5 Things to Know When Buying a Microscope
If you’re wondering how to buy a good microscope, then the following article will give you the information you need to make a great choice. First-time microscope buyers should pay close attention so they’re getting a good deal. There are some things to look for that will help you make a smart purchase that you’re satisfied with for years to come. If you’ve purchased a microscope in the past, these tips serve as a practical refresher.
Buy from a Reputable Dealer
Where to buy a microscope is one of the first considerations. Buying a microscope at a department store or a toy shop can seem like a great deal when it comes to price, but this is definitely one of those situations where you get what you pay for. If you’re serious about microscopy, then purchasing a quality tool from a reputable dealer makes all the difference
Most department stores and toy shops sell low-end microscopes that do not have the precision a serious enthusiast wants. The resolution is low, stability is an issue, and the end result isn’t worth the effort. In all transparency, New York Microscope Company does sell microscopes, but we’re here to help you get the right microscope for your needs. We want you to be completely satisfied with your purchase from our company.
Magnification and Resolution
Yes, magnification is an important part of purchasing a microscope, but it’s not the only thing to research. Resolution is also a critical component when you’re ready to buy a microscope.

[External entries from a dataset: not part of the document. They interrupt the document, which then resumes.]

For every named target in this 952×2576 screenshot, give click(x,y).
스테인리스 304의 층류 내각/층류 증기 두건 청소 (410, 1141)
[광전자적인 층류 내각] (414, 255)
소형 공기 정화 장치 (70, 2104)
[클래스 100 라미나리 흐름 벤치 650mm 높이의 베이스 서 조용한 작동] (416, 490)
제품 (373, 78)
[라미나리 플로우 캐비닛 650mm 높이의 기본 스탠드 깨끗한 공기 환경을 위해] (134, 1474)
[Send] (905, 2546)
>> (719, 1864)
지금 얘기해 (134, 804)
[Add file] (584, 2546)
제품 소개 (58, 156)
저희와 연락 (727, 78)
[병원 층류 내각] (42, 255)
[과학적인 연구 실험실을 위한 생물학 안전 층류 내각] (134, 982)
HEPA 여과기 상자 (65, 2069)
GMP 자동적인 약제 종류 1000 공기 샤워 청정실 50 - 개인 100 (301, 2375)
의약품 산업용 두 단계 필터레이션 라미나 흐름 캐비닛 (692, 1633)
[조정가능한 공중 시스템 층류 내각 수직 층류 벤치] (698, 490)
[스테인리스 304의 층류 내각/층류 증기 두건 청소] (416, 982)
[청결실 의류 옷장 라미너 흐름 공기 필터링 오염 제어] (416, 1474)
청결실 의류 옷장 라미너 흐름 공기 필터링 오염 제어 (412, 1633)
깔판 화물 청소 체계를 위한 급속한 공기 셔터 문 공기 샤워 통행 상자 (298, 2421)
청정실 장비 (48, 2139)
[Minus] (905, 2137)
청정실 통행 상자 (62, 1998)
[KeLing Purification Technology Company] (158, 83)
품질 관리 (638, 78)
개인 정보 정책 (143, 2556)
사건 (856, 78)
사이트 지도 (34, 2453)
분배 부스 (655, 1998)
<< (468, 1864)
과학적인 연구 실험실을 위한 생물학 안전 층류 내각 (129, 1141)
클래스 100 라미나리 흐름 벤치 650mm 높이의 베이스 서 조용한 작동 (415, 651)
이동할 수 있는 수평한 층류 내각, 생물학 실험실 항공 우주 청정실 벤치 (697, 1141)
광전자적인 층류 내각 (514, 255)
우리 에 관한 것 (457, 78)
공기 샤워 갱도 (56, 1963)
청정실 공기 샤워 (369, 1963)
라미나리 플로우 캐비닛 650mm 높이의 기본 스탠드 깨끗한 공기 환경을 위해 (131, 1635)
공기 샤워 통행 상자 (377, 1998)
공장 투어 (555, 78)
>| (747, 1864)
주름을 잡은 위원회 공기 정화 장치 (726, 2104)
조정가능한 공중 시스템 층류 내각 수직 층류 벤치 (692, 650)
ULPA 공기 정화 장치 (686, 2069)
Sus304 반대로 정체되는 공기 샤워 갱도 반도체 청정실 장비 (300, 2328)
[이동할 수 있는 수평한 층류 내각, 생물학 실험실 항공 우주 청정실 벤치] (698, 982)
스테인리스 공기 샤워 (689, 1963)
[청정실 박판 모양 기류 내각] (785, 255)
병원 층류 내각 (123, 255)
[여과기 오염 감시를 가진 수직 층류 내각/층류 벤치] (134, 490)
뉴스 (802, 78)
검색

Magnification in a microscope is determined by multiplying the power of the objective lens by the eyepiece. Magnification is often easy to change. In fact, many microscopes come with more than one objective lens, so you can add or subtract your magnification levels.
Resolution is another key element to consider when buying a microscope. Resolution is the ability to distinguish details of a specimen. The more crisp and clear the image is, the better the resolution and the more enjoyable your experience will be. Make sure you’re getting a resolution that’s suitable for what you will be viewing.
Stereo or Compound Microscope
Another key consideration is if you should buy a stereo microscope or a compound microscope. The main difference between a compound microscope and a stereo microscope is what they’re used to observe.
Compound microscopes are typically used to see very small objects that can’t be seen with the naked eye. Stereo microscopes are used to carefully inspect larger items like intricate mechanics, minerals, insects, etc.
Compound microscopes have greater optical resolution with higher magnification because they’re used for viewing small specimens. Stereo microscopes do not need as much magnification or resolution because they’re used on larger specimens.
Use of Microscope
The decision between a stereo and compound microscope brings us to our next consideration, and it’s a very important one – how will you use your microscope? Choosing between stereo and compound microscopes is one big factor that is directly related to the application, but there are more. Both types of microscopes have multiple options that are important factors in the use of your microscope.
Some things to consider that relate directly to your intended application include the number of eyepieces, the stage, the focusing system, portability, and if your microscope will be used by adults or children.
There are different light sources for microscopes, and each one has some benefits and downfalls. Understanding which light source is best for your needs helps you quickly narrow down the field of available options.
- Arc lamp. This light source is used in fluorescence microscopes which are typically used to study organic and inorganic materials. Light is created through an electric arc or voltaic arc between two electrodes.
- LED. Light-emitting diodes, more commonly known as LED, are used in fluorescence microscopes and are noted for their ability to produce light with little energy and without generating much heat.
- Tungsten lamp. Incandescent lamps or tungsten lamps use wire filaments made from tungsten, similar to classic household light bulbs. They’re an incredibly reliable and inexpensive light source.
- Halogen lamp. A halogen lamp is technically an incandescent bulb, but they tend to last longer. The use of bromine gas and a layer of quartz helps the bulb stay cooler and use less power. They cost more initially but can save money over time.
These five tips should help you buy a microscope that fits your needs, gives you a reliable and enjoyable image, and lasts a long time. While we didn’t specifically mention price as a consideration, it obviously will need to play into your equation. Narrowing down your options by using the above criteria and then selecting a model that fits your budget is a good way to ensure you’re getting the most suitable microscope for your budget.